La recuperación postoperatoria es tan importante como la propia intervención. Por ello, los pacientes deben seguir las indicaciones del equipo médico para que el nuevo cabello crezca y se desarrolle sin complicaciones.  Aunque no se prohíba expresamente fumar tabaco o beber alcohol durante el postoperatorio, se recomienda evitar estos hábitos durante las semanas posteriores. 

Mejor no fumar o beber alcohol antes y después de un injerto capilar

Aunque normalmente se puede hacer vida normal tras someterse a un injerto capilar, hay que tener en cuenta una serie de cuidados especiales para que el resultado sea un éxito.

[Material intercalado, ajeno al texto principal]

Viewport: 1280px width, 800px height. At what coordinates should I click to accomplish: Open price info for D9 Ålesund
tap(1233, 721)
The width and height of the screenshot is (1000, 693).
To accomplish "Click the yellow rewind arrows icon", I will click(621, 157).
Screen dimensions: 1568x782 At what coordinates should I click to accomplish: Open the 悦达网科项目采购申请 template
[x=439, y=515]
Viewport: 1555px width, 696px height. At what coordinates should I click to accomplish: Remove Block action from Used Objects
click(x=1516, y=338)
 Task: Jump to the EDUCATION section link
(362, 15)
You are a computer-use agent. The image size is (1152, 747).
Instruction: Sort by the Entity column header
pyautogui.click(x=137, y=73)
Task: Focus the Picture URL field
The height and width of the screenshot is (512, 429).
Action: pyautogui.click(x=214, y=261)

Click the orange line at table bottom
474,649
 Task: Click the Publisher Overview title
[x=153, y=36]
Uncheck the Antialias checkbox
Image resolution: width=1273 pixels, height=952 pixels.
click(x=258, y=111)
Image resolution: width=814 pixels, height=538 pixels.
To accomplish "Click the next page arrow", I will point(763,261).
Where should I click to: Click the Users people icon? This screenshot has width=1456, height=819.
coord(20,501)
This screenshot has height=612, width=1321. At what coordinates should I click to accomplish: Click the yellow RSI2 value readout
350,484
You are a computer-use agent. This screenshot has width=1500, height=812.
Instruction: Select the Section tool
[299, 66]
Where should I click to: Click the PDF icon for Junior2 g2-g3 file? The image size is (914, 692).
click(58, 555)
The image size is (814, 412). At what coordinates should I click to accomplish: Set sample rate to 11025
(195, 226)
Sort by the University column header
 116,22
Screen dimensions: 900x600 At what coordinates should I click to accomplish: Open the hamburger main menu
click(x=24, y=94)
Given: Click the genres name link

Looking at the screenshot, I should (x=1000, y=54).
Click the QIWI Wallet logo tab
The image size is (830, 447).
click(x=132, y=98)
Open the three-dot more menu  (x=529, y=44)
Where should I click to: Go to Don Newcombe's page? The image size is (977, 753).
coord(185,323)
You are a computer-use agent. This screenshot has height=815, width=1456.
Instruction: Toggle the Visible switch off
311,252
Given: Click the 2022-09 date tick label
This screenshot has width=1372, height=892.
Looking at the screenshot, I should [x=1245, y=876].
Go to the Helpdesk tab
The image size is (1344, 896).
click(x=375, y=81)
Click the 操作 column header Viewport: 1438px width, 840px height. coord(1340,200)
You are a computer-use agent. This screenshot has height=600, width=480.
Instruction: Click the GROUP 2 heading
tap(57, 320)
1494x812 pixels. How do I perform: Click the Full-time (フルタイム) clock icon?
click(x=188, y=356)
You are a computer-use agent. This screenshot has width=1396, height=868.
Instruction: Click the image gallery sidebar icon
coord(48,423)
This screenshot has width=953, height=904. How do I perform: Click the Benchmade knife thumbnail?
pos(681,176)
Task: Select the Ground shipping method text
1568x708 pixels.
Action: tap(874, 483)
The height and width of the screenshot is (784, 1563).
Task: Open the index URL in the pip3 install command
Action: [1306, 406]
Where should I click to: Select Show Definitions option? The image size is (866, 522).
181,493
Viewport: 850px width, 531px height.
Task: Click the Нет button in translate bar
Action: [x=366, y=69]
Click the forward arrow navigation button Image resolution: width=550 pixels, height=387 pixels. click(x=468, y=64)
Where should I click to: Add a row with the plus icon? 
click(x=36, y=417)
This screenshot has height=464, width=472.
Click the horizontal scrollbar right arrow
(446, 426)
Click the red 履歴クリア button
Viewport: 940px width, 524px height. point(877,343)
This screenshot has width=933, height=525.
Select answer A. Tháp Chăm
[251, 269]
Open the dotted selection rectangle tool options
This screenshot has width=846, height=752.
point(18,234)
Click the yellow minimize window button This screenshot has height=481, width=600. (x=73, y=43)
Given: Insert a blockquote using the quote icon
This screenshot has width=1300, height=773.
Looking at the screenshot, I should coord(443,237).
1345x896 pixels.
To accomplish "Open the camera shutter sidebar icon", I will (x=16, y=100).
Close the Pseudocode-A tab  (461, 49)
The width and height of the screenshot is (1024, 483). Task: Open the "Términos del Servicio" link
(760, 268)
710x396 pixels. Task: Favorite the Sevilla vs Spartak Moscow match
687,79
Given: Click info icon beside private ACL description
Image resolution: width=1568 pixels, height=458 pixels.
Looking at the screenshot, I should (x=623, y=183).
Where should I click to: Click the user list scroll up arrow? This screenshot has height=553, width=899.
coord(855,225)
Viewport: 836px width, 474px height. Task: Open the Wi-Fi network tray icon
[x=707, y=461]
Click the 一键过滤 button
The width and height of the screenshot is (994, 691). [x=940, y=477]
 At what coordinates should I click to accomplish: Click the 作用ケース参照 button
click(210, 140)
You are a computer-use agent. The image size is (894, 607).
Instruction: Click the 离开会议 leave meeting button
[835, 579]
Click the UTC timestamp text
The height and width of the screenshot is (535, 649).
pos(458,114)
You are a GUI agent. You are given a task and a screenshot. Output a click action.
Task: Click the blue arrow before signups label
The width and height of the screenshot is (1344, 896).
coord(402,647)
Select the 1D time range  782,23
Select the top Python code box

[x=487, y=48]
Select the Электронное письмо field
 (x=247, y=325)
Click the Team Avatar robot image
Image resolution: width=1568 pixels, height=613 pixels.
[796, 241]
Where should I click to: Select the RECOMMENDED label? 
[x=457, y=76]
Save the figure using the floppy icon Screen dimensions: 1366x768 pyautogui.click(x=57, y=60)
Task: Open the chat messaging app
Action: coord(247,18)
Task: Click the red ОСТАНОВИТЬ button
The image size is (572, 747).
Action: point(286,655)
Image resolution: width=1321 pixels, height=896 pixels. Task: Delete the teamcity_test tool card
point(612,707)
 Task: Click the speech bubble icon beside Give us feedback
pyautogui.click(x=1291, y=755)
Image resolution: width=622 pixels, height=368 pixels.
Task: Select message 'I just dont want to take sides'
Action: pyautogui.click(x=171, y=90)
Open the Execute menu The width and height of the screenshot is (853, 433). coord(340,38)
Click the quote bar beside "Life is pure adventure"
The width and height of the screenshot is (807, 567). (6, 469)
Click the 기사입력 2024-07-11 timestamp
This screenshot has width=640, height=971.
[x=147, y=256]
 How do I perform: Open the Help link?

El equipo médico que lleva a cabo la cirugía es el encargado de dar las recomendaciones a los pacientes, pero algunas de las más habituales son:

  • No consumir alcohol ni las dos semanas previas a la operación ni durante las dos semanas posteriores. 
  • No fumar, como mínimo, una semana antes de la operación.
  • Evitar en lo posible o limitar el número de cigarrillos durante la recuperación.
  • Procurar consumir una dieta sana y equilibrada.
  • No practicar actividades deportivas o con un alto impacto.
  • No exponerse a los rayos solares.